(Collection entries)
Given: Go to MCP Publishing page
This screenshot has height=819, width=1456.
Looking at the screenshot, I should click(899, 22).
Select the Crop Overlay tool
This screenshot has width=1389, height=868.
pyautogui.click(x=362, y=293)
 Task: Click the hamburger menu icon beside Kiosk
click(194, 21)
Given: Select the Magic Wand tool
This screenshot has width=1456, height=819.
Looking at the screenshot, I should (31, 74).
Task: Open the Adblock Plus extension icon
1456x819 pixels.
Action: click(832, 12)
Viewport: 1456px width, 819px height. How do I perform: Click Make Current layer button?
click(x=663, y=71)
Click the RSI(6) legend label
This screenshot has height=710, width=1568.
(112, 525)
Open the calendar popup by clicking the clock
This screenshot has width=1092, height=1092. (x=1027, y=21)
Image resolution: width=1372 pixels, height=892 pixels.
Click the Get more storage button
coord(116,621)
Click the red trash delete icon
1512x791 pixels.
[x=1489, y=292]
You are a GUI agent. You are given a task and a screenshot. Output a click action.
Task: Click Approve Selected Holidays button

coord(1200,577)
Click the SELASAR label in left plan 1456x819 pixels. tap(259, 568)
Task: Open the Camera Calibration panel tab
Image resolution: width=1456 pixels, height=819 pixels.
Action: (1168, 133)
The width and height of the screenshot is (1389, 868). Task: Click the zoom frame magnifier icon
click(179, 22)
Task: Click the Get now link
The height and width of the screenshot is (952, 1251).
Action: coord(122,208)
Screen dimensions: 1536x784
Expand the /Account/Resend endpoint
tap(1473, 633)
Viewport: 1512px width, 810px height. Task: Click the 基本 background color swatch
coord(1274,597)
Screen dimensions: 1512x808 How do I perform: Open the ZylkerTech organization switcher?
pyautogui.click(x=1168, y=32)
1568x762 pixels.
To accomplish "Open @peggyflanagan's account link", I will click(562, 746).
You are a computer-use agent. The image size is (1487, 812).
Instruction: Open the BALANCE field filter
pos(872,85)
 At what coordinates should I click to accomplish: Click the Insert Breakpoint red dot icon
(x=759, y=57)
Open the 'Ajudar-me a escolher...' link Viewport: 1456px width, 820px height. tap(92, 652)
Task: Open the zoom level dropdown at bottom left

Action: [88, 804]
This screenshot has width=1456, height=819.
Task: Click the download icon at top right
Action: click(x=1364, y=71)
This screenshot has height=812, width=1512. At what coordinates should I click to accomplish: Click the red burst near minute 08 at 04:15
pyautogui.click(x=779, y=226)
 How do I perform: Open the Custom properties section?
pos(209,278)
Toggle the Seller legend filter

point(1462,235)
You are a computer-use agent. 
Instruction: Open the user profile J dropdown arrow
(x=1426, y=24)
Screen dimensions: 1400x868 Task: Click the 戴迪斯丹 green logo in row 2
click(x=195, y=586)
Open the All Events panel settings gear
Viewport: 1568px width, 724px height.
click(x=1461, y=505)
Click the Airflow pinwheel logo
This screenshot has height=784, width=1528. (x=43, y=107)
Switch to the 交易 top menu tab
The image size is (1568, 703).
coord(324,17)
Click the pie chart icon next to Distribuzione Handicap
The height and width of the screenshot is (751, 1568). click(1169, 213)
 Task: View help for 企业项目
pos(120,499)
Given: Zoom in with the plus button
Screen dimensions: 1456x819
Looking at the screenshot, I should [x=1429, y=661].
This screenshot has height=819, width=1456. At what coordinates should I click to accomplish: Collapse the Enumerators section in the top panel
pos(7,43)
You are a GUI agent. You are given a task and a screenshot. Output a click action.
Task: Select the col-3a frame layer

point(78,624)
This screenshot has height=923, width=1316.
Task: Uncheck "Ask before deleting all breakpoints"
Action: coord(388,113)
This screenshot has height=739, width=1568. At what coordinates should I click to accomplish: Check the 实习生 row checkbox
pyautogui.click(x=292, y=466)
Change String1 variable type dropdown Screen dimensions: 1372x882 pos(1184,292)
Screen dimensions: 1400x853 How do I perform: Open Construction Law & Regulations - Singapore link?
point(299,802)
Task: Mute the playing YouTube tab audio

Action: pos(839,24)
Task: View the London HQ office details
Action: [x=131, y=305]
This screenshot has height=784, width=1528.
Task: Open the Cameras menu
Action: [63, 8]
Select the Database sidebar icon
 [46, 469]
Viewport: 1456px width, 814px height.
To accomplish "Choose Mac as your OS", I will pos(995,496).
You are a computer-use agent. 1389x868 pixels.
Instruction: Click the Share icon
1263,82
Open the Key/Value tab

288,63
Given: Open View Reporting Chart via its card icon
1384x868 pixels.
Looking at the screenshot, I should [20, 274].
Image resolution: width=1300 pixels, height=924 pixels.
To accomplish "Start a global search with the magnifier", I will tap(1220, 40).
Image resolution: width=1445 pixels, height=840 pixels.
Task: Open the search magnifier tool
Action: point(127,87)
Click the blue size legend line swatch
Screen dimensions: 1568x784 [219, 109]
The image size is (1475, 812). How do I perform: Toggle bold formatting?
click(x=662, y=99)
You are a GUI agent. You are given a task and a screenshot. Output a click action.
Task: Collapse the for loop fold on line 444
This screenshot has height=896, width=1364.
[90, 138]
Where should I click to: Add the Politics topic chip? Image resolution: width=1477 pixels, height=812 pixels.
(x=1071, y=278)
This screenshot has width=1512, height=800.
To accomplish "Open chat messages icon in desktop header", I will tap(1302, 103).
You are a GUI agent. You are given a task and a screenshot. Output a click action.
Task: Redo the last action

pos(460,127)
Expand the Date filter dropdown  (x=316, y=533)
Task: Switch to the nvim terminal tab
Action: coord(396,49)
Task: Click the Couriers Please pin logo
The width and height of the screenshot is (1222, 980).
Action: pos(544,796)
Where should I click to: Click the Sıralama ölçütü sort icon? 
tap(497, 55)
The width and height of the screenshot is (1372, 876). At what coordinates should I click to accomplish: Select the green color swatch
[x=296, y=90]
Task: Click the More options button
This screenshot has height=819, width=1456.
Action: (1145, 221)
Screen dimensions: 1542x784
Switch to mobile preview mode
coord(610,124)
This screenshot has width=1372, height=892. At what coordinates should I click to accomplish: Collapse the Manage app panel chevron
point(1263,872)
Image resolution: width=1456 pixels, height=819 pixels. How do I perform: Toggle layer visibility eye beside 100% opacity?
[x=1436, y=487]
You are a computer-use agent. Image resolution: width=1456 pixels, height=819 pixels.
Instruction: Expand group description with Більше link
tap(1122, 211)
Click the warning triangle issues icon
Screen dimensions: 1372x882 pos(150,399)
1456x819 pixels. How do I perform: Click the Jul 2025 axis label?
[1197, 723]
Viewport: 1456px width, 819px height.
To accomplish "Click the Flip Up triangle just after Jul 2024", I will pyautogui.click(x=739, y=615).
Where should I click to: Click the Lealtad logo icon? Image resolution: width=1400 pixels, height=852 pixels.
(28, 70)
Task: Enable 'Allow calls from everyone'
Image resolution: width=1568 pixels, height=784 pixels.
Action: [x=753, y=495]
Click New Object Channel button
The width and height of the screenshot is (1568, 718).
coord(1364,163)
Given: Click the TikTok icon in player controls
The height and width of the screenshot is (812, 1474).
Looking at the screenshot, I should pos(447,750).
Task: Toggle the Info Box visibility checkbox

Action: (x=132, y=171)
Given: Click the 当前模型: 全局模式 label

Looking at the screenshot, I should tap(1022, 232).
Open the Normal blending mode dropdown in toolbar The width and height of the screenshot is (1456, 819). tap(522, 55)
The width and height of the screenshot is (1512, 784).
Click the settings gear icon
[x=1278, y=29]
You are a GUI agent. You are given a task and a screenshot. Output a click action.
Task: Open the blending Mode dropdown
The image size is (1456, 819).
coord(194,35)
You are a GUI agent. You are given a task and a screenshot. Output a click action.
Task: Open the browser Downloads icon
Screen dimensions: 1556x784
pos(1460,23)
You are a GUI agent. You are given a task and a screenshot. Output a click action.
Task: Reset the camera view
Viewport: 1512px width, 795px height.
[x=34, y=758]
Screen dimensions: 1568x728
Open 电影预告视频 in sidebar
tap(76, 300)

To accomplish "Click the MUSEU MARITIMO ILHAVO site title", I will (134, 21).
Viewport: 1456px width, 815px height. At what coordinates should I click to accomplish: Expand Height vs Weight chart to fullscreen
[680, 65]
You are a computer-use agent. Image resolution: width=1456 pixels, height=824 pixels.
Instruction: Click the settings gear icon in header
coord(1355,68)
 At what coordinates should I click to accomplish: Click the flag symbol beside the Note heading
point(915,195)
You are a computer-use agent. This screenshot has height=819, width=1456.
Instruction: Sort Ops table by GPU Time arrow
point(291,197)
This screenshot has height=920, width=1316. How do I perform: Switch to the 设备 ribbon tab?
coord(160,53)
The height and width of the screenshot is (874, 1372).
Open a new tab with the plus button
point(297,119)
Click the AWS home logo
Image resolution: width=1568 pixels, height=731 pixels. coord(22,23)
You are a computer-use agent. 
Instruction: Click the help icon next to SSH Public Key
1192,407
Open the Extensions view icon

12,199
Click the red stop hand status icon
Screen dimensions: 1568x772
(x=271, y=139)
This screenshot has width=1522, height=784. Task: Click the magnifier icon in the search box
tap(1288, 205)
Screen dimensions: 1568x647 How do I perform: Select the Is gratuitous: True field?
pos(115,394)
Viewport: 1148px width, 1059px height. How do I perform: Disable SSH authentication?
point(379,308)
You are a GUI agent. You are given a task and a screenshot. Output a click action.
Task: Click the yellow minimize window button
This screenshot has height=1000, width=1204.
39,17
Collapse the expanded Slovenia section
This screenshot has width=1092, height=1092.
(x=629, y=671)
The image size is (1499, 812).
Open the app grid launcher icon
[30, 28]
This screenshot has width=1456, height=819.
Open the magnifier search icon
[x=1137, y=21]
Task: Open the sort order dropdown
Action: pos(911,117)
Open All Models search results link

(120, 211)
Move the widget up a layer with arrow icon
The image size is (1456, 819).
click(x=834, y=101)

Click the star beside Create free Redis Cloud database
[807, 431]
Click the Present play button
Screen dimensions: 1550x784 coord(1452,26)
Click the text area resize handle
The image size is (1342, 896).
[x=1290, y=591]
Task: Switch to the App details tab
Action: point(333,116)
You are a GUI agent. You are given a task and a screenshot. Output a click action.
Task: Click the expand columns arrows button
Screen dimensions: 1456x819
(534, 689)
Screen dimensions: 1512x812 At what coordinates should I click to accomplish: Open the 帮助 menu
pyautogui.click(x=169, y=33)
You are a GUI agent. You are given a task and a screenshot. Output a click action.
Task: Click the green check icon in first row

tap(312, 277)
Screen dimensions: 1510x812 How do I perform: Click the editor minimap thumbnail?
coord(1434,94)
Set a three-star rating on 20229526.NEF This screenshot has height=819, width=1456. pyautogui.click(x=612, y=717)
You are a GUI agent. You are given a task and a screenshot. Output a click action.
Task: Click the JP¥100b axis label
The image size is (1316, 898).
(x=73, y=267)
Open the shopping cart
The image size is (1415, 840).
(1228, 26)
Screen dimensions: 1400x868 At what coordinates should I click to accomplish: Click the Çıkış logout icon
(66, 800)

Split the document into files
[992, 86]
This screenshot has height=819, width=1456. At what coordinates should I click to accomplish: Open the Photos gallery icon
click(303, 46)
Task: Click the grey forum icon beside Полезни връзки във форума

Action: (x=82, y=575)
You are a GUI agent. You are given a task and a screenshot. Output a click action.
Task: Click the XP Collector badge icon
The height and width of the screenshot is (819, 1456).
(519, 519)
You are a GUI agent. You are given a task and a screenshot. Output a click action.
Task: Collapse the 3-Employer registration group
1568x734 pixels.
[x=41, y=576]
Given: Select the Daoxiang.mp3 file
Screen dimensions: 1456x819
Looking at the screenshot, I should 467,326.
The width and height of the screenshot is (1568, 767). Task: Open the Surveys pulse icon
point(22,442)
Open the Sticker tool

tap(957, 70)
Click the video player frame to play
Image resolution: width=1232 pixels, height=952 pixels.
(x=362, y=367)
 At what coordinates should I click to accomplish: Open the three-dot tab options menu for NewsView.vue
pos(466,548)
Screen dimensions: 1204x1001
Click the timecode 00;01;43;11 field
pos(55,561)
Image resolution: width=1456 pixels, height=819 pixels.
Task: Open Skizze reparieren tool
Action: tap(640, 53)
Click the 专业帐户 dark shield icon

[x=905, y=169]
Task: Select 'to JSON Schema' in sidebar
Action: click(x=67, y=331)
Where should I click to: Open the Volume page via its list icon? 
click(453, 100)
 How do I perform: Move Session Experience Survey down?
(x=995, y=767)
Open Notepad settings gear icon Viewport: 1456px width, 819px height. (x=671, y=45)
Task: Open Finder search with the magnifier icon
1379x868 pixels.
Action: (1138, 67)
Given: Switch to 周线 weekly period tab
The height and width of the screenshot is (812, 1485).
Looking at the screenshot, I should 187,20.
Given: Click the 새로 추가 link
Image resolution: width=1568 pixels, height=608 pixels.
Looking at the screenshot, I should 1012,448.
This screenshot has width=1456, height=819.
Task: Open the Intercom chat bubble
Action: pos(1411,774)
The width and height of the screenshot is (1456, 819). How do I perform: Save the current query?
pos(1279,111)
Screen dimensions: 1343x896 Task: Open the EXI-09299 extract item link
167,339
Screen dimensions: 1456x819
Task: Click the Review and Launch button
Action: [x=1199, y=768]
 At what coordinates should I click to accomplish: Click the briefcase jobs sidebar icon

Task details ▸ All lines above that contain the word "blending" are to be copied.

Task result ▸
Open the Normal blending mode dropdown in toolbar The width and height of the screenshot is (1456, 819). tap(522, 55)
Task: Open the blending Mode dropdown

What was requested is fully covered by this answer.